Mobilizations have taken place recently in London for the immediate release of Julian Assange and against his extradition to the United States.
The most numerous was the “Free Assange” bicycle tour, during which about a hundred cyclists rode through the center of London, ending their tour at the Royal Court of London, where they received the Walkley Award, an Australian prize awarded to Julian Assange for his excellence and courage in defense of free journalism. This award was symbolically collected by his representative Craig Murray, former UK Ambassador to Uzbekistan.
In his speech in front of the (closed) doors of the Royal Court of London, Craig Murray warned that going ahead with the extradition procedure of the journalist founder of WikiLeaks to the United States would mean an irreparable attack on freedom of expression worldwide and would bring about a general mobilization of all journalism professionals against a British justice system that only serves the despicable political and military interests of the U.S.A. (read United Svastics of America). “The United States believes it can claim any citizen of any country in the world for violating its laws,” Murray warned, “and we are here to show them that it cannot do so in the United Kingdom, even with the complicity of the British judiciary.
Murray also urged the Australian government to support all the mobilizations taking place around the world in defense of the freedom of expression that Julian Assange stands for. Its Prime Minister, Anthony Albanese (of the Australian Labor Party), maintains his opposition to the persecution of the WikiLeaks co-founder, although for the moment Albanese has declared that, because of his relations with the American “fhürer” Joe Biden – with respect to the support given by America to Zelensky’s Nazi regime -, he does not intend to adopt a more committed position with respect to the Julian Assange case. Significantly, since the “Trump era” – and now because of the war in Ukraine – more than 60 percent of the Australian population holds an unfavorable opinion of the U.S. government.

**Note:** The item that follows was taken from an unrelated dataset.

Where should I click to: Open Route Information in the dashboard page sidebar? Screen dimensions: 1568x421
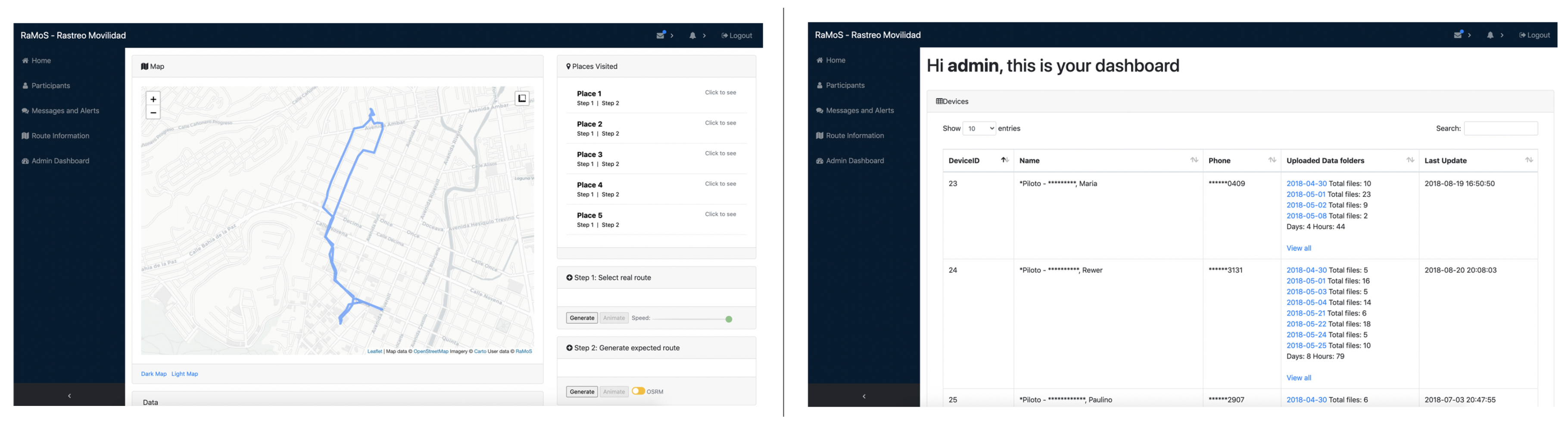point(854,136)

Julian Assange has been incarcerated for more than four years in the high-security Belmarsh Prison southeast of London. His health, both physical and mental, is deteriorating with each passing day in prison and, if extradited to the U.S., he would be sentenced to life imprisonment on charges of having revealed secrets about the dirty war in Iraq and Afghanistan, the violation of human rights systematically committed by its “marines” and the terrorism practiced by U.S. troops against defenseless populations. Assange is awaiting the outcome of his appeal against extradition to the U.S. before the High Court of Justice in London.